>> begin Selected excerpt

Today you should have received an email with a link to vote your Finward shares for the special December 13th shareholder meeting. We want to let you know that the link is legitimate and is a follow-up to the email copied below that was sent last Wednesday. Once again, we strongly encourage you to vote.
 
Thank you for your diligence in keeping Peoples Bank safe from potential cyber incidents.
 
 
KAREN K MYERS
Senior Human Resources Business Partner
9204 Columbia Avenue
Munster, IN 46321
Phone: 219.853.7582
Email: kmyers@ibankpeoples.com
 
Dear Profit Sharing Plan Participant:
 
You hold shares of Finward Bancorp (FNWD) common stock in your Peoples Bank Employees’ Savings & Profit Sharing Plan account. As you know, earlier this year, Finward Bancorp signed an Agreement and Plan of Merger to acquire Royal Financial, Inc. and its wholly-owned subsidiary, Royal Savings Bank, and further expand our Chicagoland presence. The merger proposal must now be approved by Finward’s shareholders at a Special Shareholder Meeting to be held on December 13, 2021. Your vote is extremely important, as a failure to vote will have the same effect as a vote against the merger transaction. No matter how many shares you own, we urge you to vote “FOR” all three proposals to approve the merger.

>> end Selected excerpt

__Short problem 1__
Do these statements agree with the email about the Finward shareholder vote? Answer yes or no for each, quoting the words that decide it: (a) The special shareholder meeting is scheduled for December 13, 2021. (b) Not voting has no effect on the merger outcome. (c) Finward Bancorp agreed to acquire Royal Financial, Inc.
__Short problem 2__
Write the next few sentences of the email about the Finward merger vote, picking up after its final sentence.

>> begin Dataset section

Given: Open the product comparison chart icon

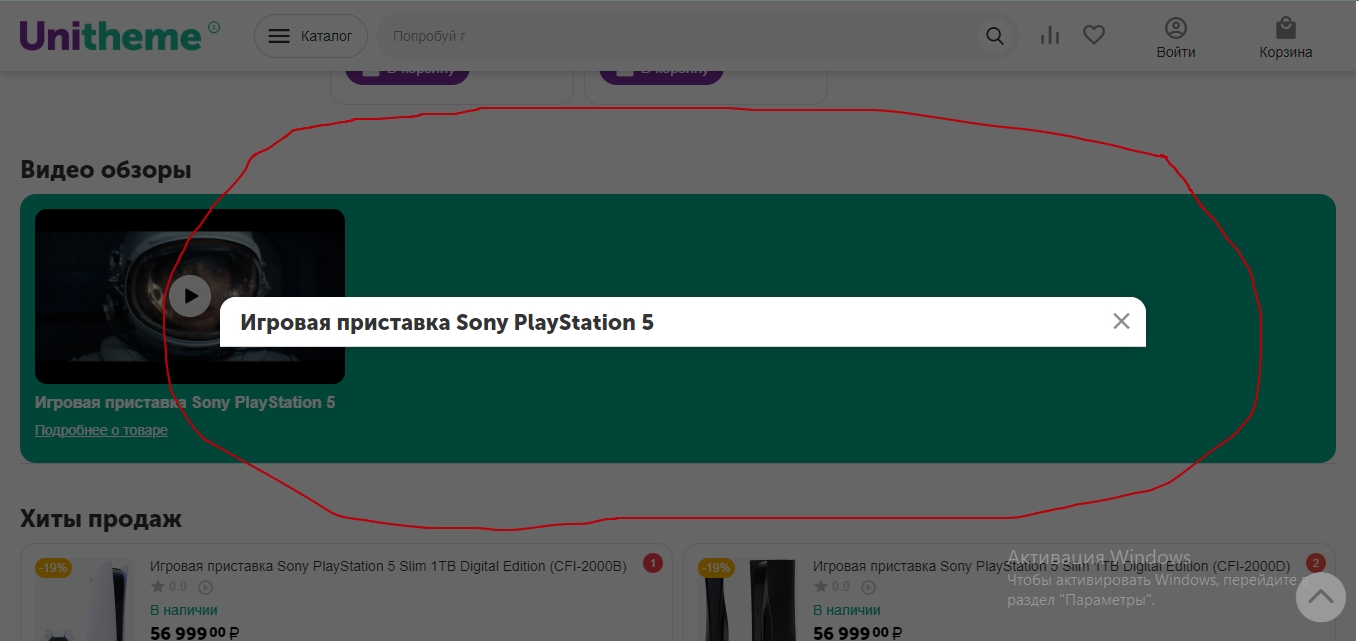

>> end Dataset section

__Answer 1__
(a) Yes: "to be held on December 13, 2021"
(b) No: "a failure to vote will have the same effect as a vote against the merger transaction"
(c) Yes: "signed an Agreement and Plan of Merger to acquire Royal Financial, Inc."

__Answer 2__
Earlier this year, all Profit Sharing Plan accounts were transferred from our Wealth Management department to our Plan Administrators, Pentegra and Reliance Trust. Due to the timing of this account transfer, the most efficient way to deliver the proxy materials to you is to deliver them electronically.  Our Transfer Agent, Broadridge Corporate Issuer Solutions, will send an email to you this week with instructions on how to access your proxy materials and vote your shares electronically. Please watch for this email and vote your shares as soon as possible but in any event no later than December 12, 2021.
 
If you have an questions, feel free to contact me at my email address below or Chad Houston at chouston@ibankpeoples.com.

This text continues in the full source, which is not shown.